To elucidate whether HOXA5 could play a role in promoting gliomas occurrence, GSVA analysis was performed. HOXA5 was found to be associated with regulation of DNA damage response signal transduction by p53 class mediator, signal transduction by p53 class mediator, nucleotide excision repair DNA gap filling, DNA synthesis involved in DNA repair, DNA damage response detection of DNA damage, signal transduction in response to DNA damage, mismatch repair, and base excision repair in TCGA and CGGA data sets ( Figure 6A , Figure S2A ). The correlation analysis between HOXA5 and these GO pathways is shown in Figure 6B . As the threshold was set as logFC > 2 and adjust P <0.01, a total number of 3,446 differentially expressed genes (DEGs) were detected between high expression of HOXA5 sample and low expression of HOXA5 sample ( Figure 6C ). We paid special attention to two pathways, DNA damage response signal transduction by p53 class mediator and signal transduction by p53 class mediator, in which the GO analysis revealed changes in gene sets related to these two pathways in patients with a higher expression of HOXA5 ( Figures 6D, E ). We further investigated whether HOXA5 might have a role in DNA damage response and p53 signal transduction in gliomas using GSEA analysis in TCGA and CGGA data sets ( Figure 6F , Figure S2B ).
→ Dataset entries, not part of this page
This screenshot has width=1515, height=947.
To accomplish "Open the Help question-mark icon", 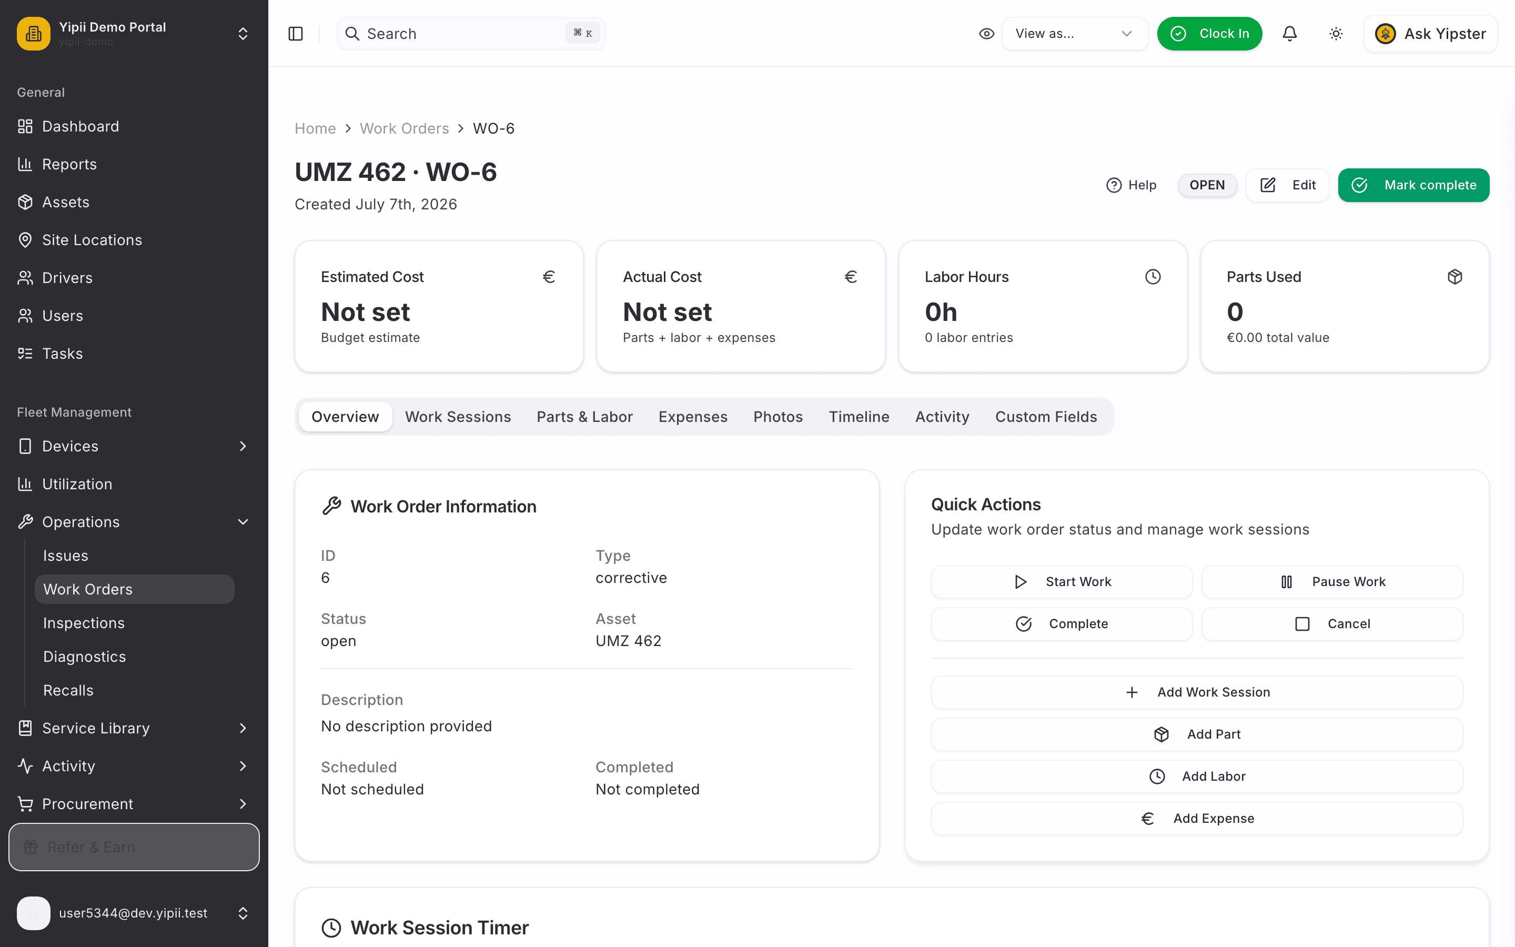I will click(1114, 185).
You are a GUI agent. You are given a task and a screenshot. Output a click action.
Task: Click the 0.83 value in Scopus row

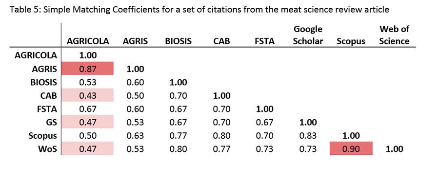[x=308, y=136]
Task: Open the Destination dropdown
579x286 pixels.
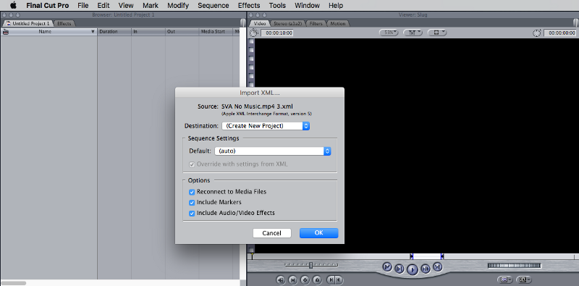Action: click(x=266, y=126)
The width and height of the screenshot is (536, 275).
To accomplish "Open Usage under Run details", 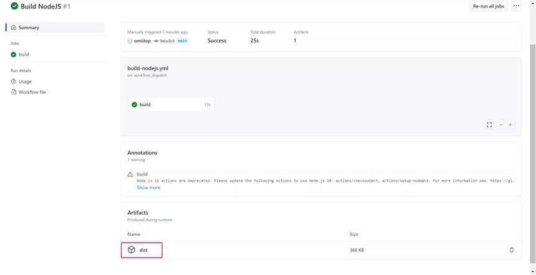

In KEGG pathway analysis, HOXA5 was found to be associated with mismatch repair, DNA replication, p53 signaling pathway, and base excision repair in TCGA and CGGA data sets ( Figures 7A, B ). The correlation analysis between HOXA5 and KEGG pathways in TCGA and CGGA data sets is shown in Figure S2C and Figure S2D , respectively. We also investigated the role that HOXA5 might play in mismatch repair and p53 signal transduction in gliomas using GSEA analysis in TCGA and CGGA data sets ( Figures 7C, D ). In HALLMARK pathway analysis, HOXA5 was found to be associated with g2m checkpoint and p53 pathway in TCGA and CGGA data sets ( Figures 7E, F ), in which the correlation analysis is shown in Figure S2E and Figure S2F , respectively. These results all suggested that HOXA5 was associated with oncogenic processes.

To further investigate the role that HOXA5 plays in the proliferation of GBM, colony-forming assay, CCK8 assay, and cell cycle analyses were performed. Western blot results verified the silence of HOXA5 by siRNA ( Figures 8A, B ). The cell colony forming assay ( Figures 8C, D ) revealed the remarkable suppression of cell clonality of GBM after silencing HOXA5 in U87 cell line and in U251 cell line ( Figure 8E ). The CCK8 assay revealed that the cells proliferation ability is inhibited by silencing HOXA5 ( Figure 8F ). Cell cycle analysis suggested that cells were blocked at the G2/M phase after silencing HOXA5 ( Figures 8G, H ).

The potential role of HOXA5 in the apoptosis of GBM was also explored. The analysis of flow cytometry described that down-regulation of HOXA5 remarkably enhanced apoptosis in U87 cell line and U251 cell line ( Figures 9A, B ).